Data to examine START

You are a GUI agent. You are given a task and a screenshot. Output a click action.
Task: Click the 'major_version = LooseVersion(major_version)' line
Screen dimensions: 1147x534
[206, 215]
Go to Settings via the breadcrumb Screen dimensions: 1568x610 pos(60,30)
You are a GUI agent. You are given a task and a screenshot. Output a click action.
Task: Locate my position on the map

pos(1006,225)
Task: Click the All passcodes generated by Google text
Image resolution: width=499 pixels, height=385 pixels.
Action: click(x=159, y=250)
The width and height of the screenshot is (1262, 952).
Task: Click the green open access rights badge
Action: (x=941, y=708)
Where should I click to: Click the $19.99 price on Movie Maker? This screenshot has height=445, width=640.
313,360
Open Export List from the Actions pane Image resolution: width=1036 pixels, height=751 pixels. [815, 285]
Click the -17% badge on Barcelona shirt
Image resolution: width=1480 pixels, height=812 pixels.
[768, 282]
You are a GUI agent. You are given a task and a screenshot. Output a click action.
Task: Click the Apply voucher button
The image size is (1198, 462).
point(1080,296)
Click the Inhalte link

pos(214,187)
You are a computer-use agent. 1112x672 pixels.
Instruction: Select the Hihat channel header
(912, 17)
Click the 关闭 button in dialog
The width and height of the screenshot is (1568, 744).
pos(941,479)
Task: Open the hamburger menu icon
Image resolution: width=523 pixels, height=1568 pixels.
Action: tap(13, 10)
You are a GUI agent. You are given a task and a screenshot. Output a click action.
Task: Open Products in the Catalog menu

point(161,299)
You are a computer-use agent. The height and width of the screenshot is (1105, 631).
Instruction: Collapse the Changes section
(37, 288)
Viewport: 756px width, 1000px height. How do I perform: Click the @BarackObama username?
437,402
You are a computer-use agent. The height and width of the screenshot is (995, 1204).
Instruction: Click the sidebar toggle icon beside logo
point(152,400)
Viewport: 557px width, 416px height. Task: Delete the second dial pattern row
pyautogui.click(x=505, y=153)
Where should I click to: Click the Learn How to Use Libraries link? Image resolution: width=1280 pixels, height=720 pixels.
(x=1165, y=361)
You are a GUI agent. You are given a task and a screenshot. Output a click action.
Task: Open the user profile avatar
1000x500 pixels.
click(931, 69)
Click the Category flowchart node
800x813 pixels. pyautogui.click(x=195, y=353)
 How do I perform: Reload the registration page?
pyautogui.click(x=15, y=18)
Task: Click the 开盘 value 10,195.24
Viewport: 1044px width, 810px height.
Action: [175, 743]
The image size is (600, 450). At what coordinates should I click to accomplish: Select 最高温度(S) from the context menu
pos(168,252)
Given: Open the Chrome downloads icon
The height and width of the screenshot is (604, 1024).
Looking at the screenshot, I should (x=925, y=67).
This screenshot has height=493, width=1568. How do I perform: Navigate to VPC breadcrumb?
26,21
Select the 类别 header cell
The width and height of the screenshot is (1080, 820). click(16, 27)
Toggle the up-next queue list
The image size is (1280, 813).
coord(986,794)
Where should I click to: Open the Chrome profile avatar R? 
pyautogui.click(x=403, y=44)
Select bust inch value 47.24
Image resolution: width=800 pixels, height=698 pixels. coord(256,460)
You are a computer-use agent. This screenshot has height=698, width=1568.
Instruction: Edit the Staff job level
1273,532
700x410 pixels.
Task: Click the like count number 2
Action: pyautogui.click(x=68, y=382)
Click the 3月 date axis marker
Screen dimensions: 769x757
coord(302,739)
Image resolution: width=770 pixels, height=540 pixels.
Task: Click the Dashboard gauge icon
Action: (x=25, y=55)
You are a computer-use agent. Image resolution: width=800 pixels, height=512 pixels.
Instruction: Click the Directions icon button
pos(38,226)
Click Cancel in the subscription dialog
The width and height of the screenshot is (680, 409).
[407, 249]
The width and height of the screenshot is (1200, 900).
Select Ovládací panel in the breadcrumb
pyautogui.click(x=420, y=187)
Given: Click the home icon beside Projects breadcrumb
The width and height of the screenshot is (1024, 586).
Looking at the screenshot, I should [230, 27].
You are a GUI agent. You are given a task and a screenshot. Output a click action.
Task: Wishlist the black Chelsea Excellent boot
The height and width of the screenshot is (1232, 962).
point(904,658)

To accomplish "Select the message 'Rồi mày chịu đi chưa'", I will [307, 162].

Data to examine END

-- Work instructions --
Which lines run from the one containing "The height and width of the screenshot is (604, 1024)." to the final line of the entries? Return those lines exactly, and only those.

-- Written answer --
The height and width of the screenshot is (604, 1024).
Looking at the screenshot, I should (x=925, y=67).
This screenshot has height=493, width=1568. How do I perform: Navigate to VPC breadcrumb?
26,21
Select the 类别 header cell
The width and height of the screenshot is (1080, 820). click(16, 27)
Toggle the up-next queue list
The image size is (1280, 813).
coord(986,794)
Where should I click to: Open the Chrome profile avatar R? 
pyautogui.click(x=403, y=44)
Select bust inch value 47.24
Image resolution: width=800 pixels, height=698 pixels. coord(256,460)
You are a computer-use agent. This screenshot has height=698, width=1568.
Instruction: Edit the Staff job level
1273,532
700x410 pixels.
Task: Click the like count number 2
Action: pyautogui.click(x=68, y=382)
Click the 3月 date axis marker
Screen dimensions: 769x757
coord(302,739)
Image resolution: width=770 pixels, height=540 pixels.
Task: Click the Dashboard gauge icon
Action: (x=25, y=55)
You are a computer-use agent. Image resolution: width=800 pixels, height=512 pixels.
Instruction: Click the Directions icon button
pos(38,226)
Click Cancel in the subscription dialog
The width and height of the screenshot is (680, 409).
[407, 249]
The width and height of the screenshot is (1200, 900).
Select Ovládací panel in the breadcrumb
pyautogui.click(x=420, y=187)
Given: Click the home icon beside Projects breadcrumb
The width and height of the screenshot is (1024, 586).
Looking at the screenshot, I should [230, 27].
You are a GUI agent. You are given a task and a screenshot. Output a click action.
Task: Wishlist the black Chelsea Excellent boot
The height and width of the screenshot is (1232, 962).
point(904,658)

To accomplish "Select the message 'Rồi mày chịu đi chưa'", I will [307, 162].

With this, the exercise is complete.